Dass es solche Kampagnen nicht nur in den USA gibt, überrascht Politikberater Johannes Hillje nicht. „Das Thema spielt in den Echokammern der AfD seit Jahren eine große Rolle: Erst wird die Integrität vor der Wahl offen angezweifelt, um so die Wahl im Nachhinein infrage stellen zu können.“Ziel von Rechtspopulisten sei die Untergrabung demokratischer Prozesse, so der Kommunikationsexperte. „Das ist das zentrale Element einer Anti-System-Partei, sowohl bei der AfD in Deutschland als auch in den USA.“
Ihre Zielgruppen sind allerdings unterschiedlich groß – während die knappen Wahlergebnisse in den USA zeigen, wie viele Unterstützer Trump hat und wie gespalten die USA sind, schätzen Experten den Resonanzraum in Deutschland wesentlich geringer ein. Politikwissenschaftlerin Katharina Nocun etwa sieht die AfD als laute Minderheit. „AfD-Politiker erzeugen gerne das Gefühl, sie würden für eine große Gruppe in Deutschland stehen, für ,das ganzeVolk' – um sich attraktiver zu machen. Wähler wollen schließlich lieber aufseiten der Gewinner sein, auch wenn es nur so aussieht.“
Desinformation, Delegitimation und Verschwörungsmythen bemühten Populisten ganz gezielt, sagt Nocun, Autorin des Buchs „Fake Facts. Wie Verschwörungstheorien unser Denken bestimmen“. Sie schützten sich so proaktiv vor schlechten Wahlergebnissen, vor der öffentlichen Manöverkritik und auch vor parteiinternen Diskussionen. Genauso, wie sie sich mit der Diskreditierung der „Lügenpresse“vor Faktenchecks abschirmten und sich so ihre eigene Welt schafften. „Rechtspopulisten wollen den Diskurs zerstören“, sagt Katharina Nocun,„nicht daran teilhaben.“
Das zeigte die Kampagne am Wahltag 2017, als auf Twitter plötzlich der Hashtag „Wahlbetrug“zum Trend wurde, was sich später auf Computerprogramme zurückführen ließ. Das zeigten bei den Landtagswahlen 2019 der inzwischen von der AfD ausgeschlossene Andreas Kalbitz und Thüringens Spitzenkandidat Björn Höcke, die offen von Wahlbetrug sprachen – wofür es keine Anhaltspunkte oder Belege gab. Und das zeigt die AfD-Bundestagsabgeordnete Beatrix von Storch, die an diesem Donnerstag im Deutschlandfunk Trumps Betrugsvorwürfen beipflichtete und forderte, die Briefwahl in Deutschland abzuschaffen.

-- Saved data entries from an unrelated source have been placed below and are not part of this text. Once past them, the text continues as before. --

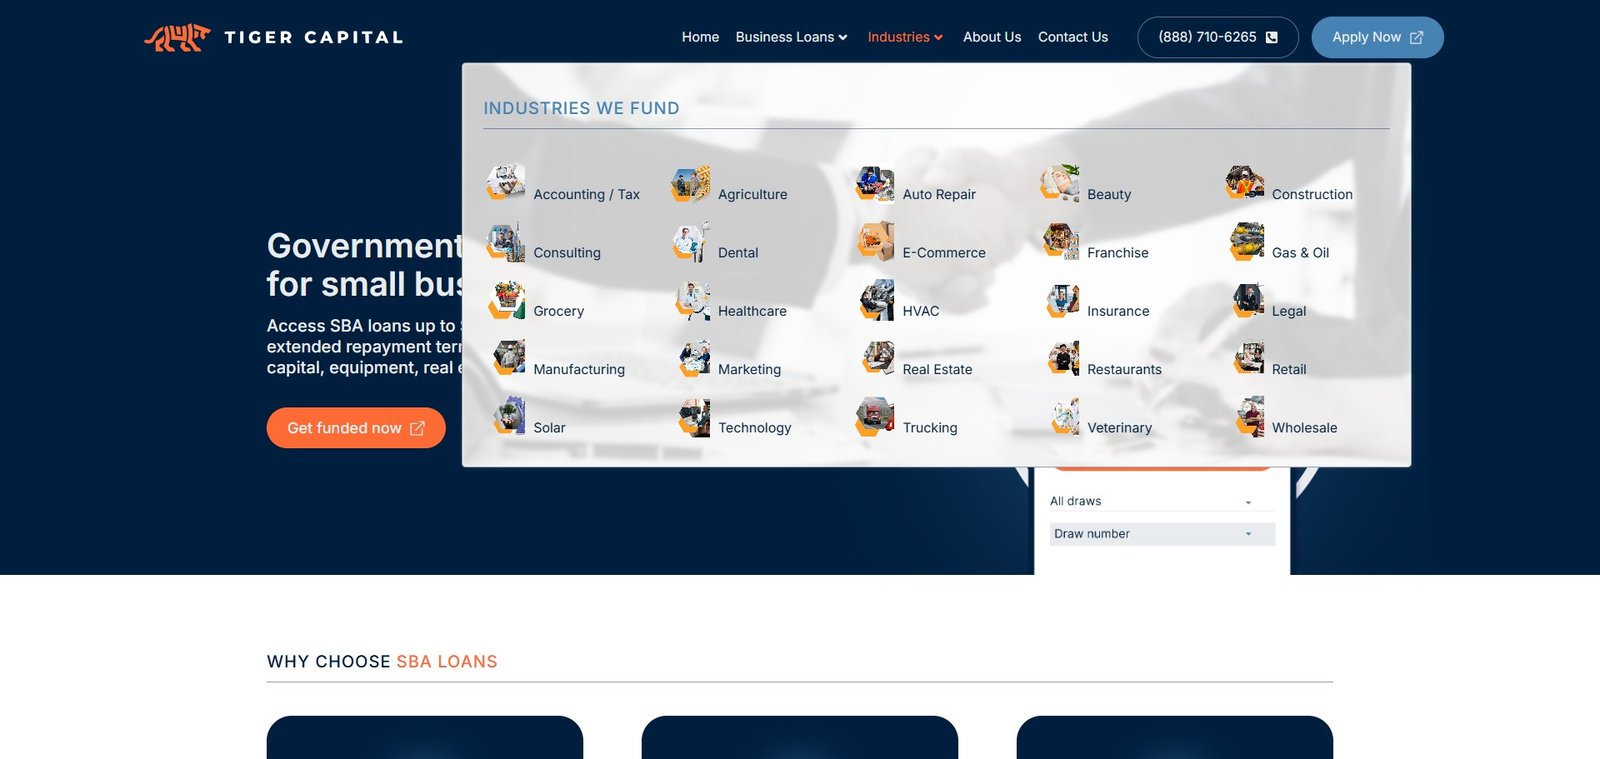Image resolution: width=1600 pixels, height=759 pixels.
Task: Open the Healthcare industry link
Action: (751, 311)
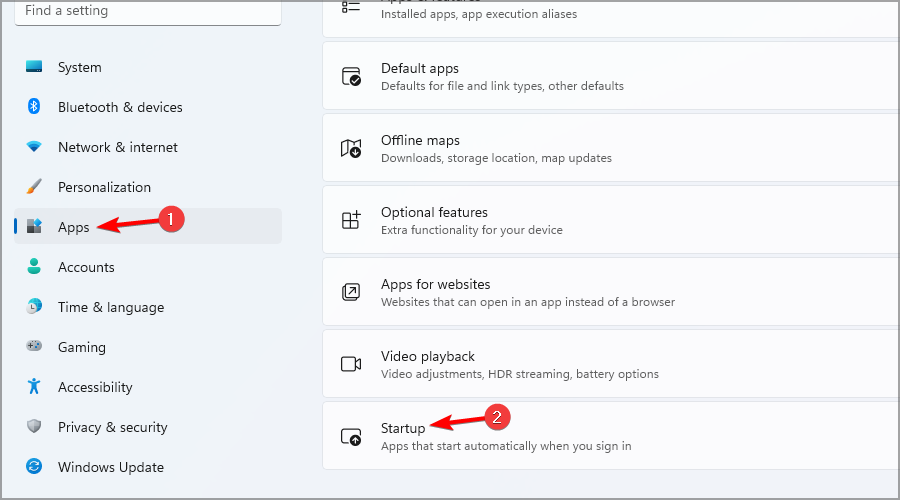Viewport: 900px width, 500px height.
Task: Focus the Find a setting search box
Action: point(148,11)
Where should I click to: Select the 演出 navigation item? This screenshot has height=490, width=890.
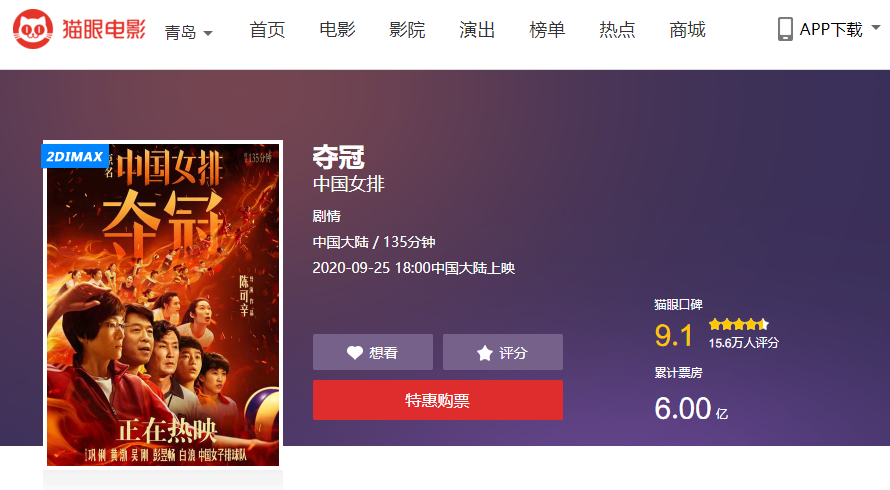pyautogui.click(x=477, y=30)
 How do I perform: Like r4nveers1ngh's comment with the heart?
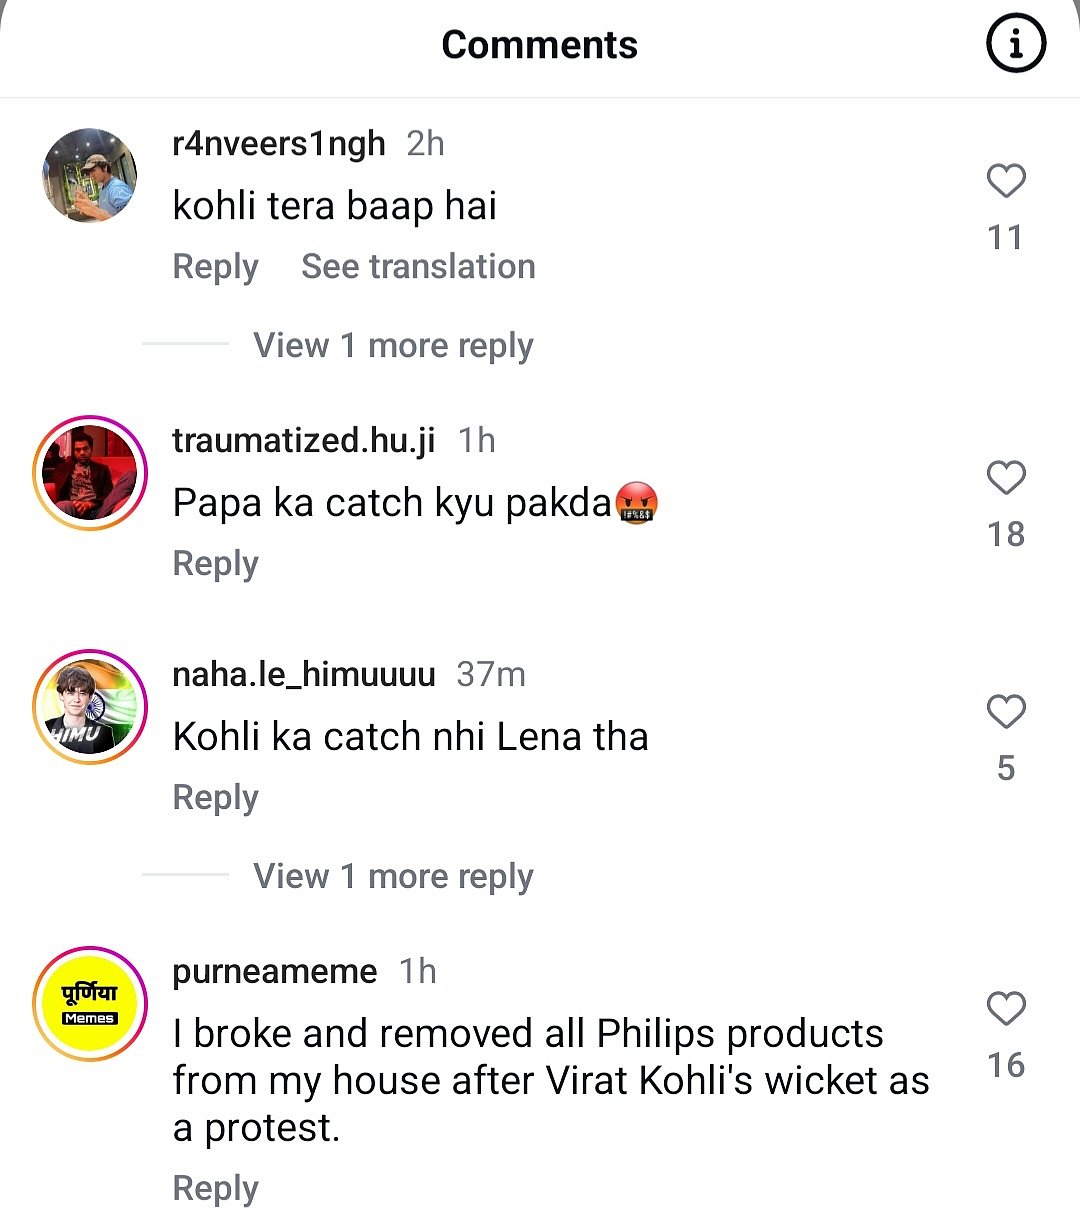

Auf die Bundestagswahl im Herbst 2021 blickt Katharina Nocun einerseits mit Sorge: „Einige AfDler werden die Schemata von Trump sicherlich übernehmen. Andererseits ist Deutschland nicht die Vereinigten Staaten“, so die 34-Jährige. Die AfD sei eine laute, noch überschaubare Minderheit. Trotzdem könnte der Graben zu jenen tiefer werden, die der Politik bereits abtrünnig geworden sind. Die Fronten könnten sich verhärten in den Parallelrealitäten, wo sich Querdenker und Rechtsnationale via Telegram immer besser vernetzt haben. „Das kann nicht zuletzt auch die Gewaltbereitschaft fördern und Menschen animieren, gegen vermeintliche Strippenzieher herbeifantasierter Verschwörungen letztlich auch zur Tat zu schreiten“, warnt Nocun. Auch wenn die befürchteten Ausschreitungen nach dem Wahltag in den USA bisher ausgeblieben sind.